Collected data entries:
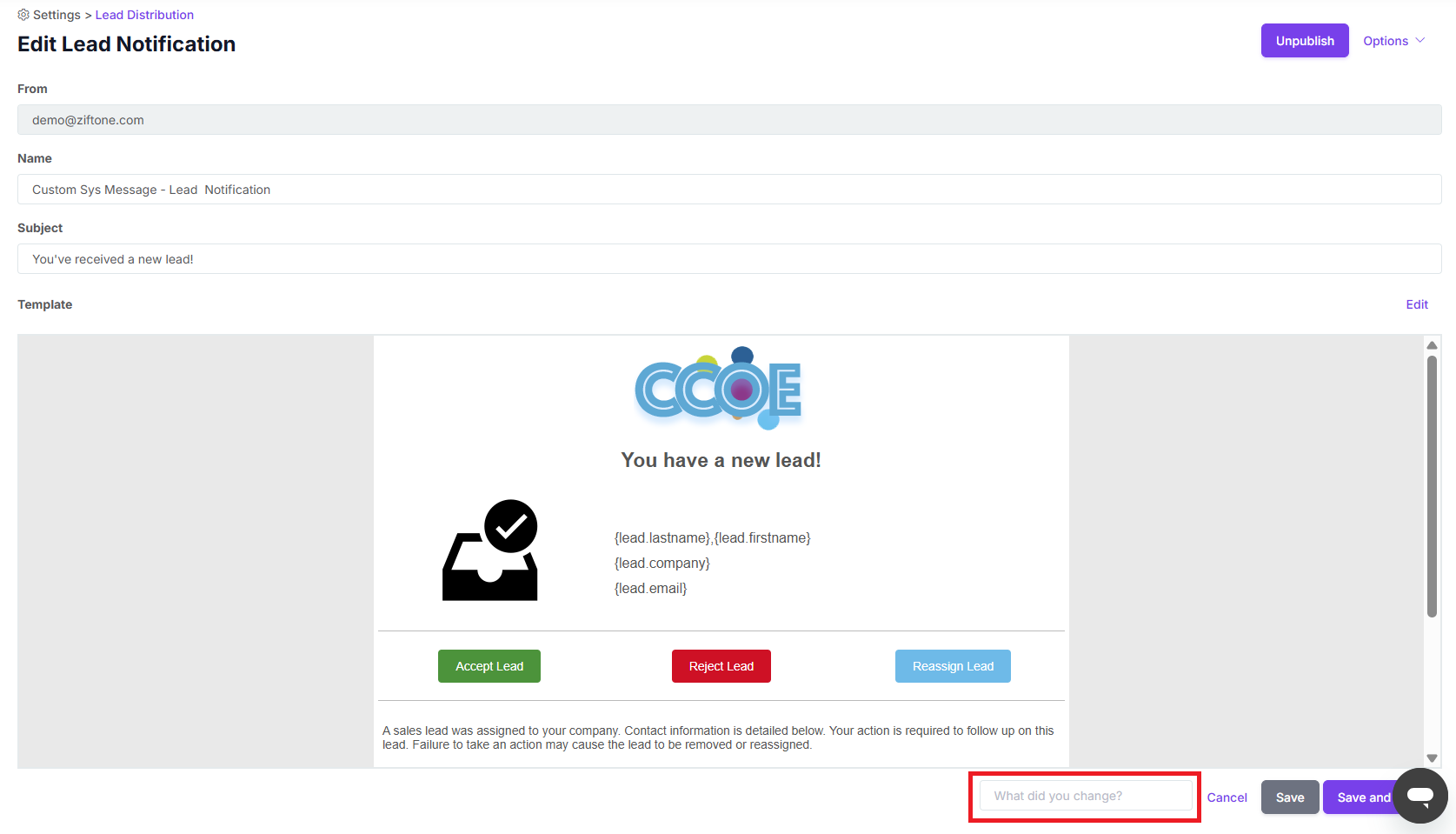Click the template preview vertical scrollbar
The width and height of the screenshot is (1456, 834).
pyautogui.click(x=1432, y=487)

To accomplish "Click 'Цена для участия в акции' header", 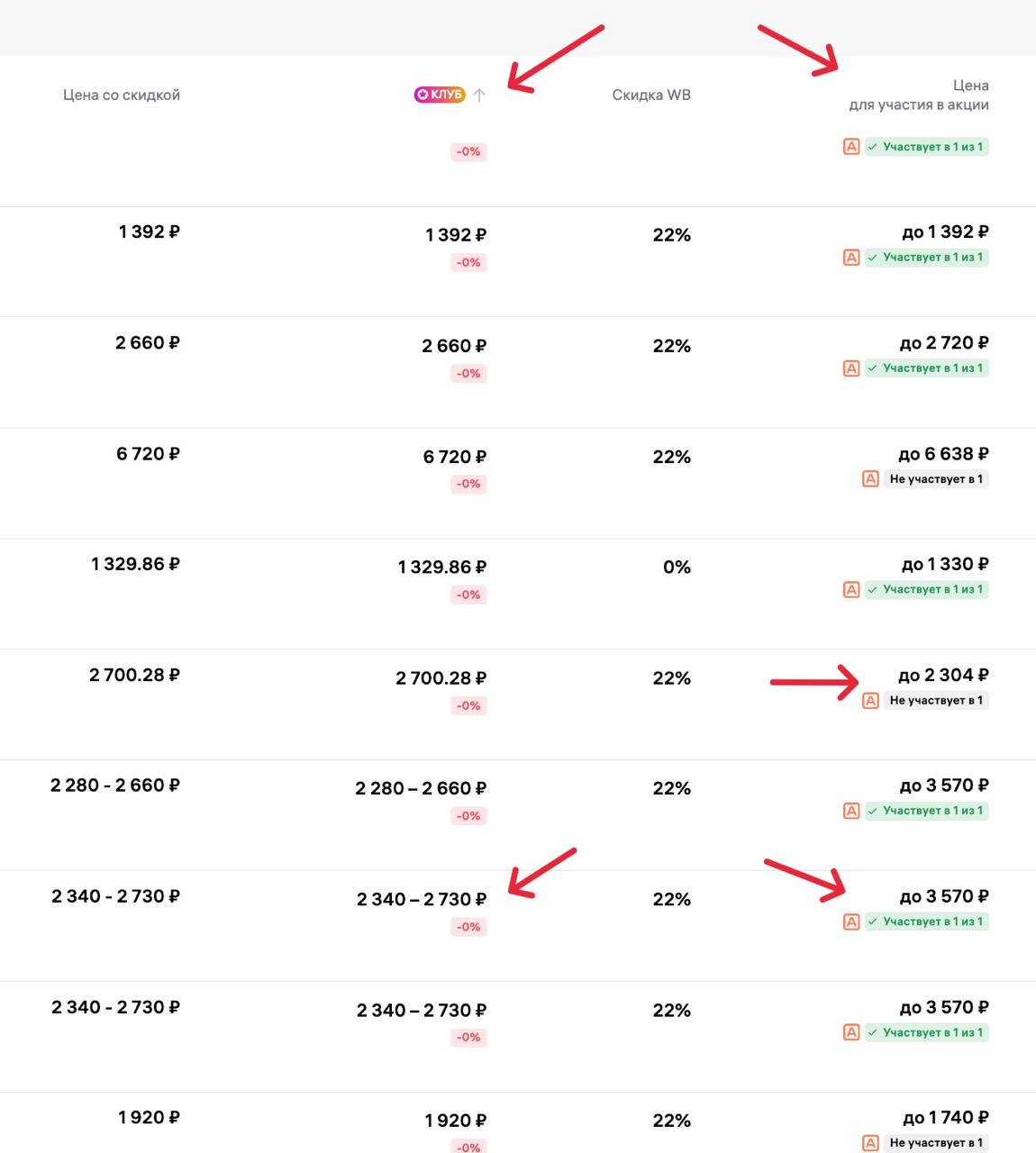I will pyautogui.click(x=919, y=95).
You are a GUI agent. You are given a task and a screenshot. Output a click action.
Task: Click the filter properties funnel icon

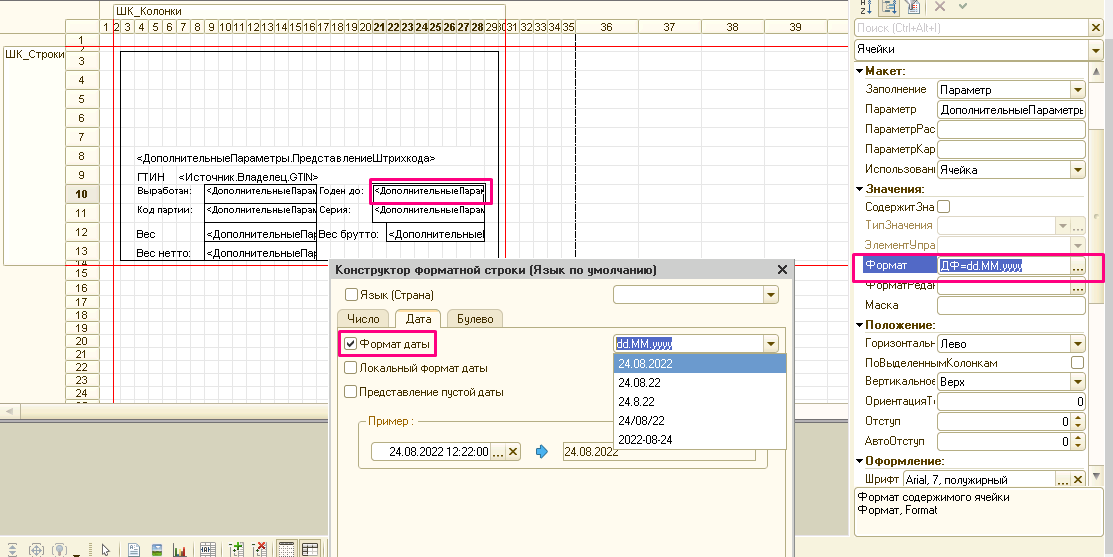pos(913,7)
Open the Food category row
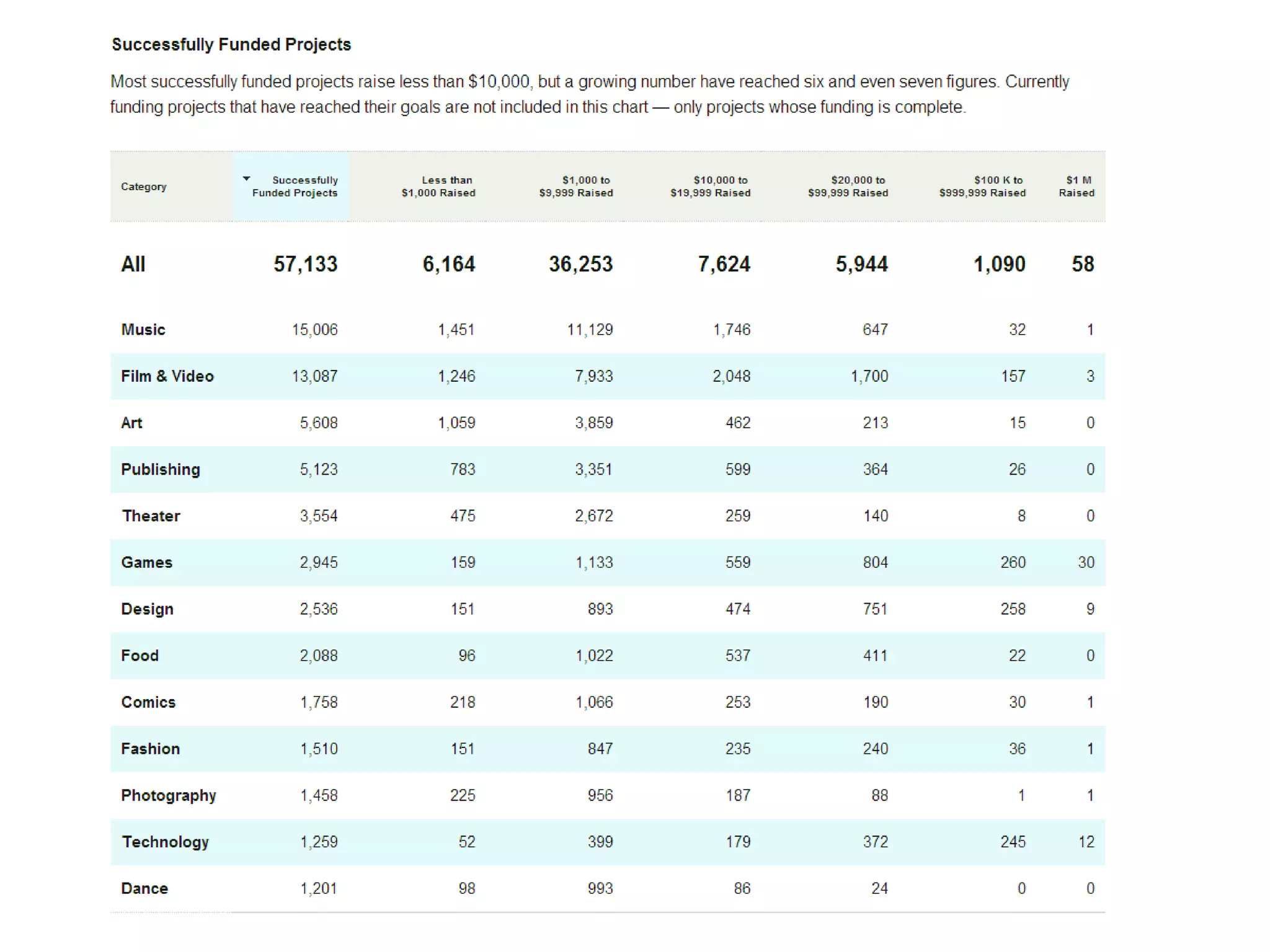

▶ [Exercise objective]: Repeat only the lines from the one with "Task: Click the filter properties funnel icon" through the end of the data, both included and exactly as written. Pictures stay out of the copy.

▶ [Result of the task]:
Task: Click the filter properties funnel icon

pos(913,7)
Open the Food category row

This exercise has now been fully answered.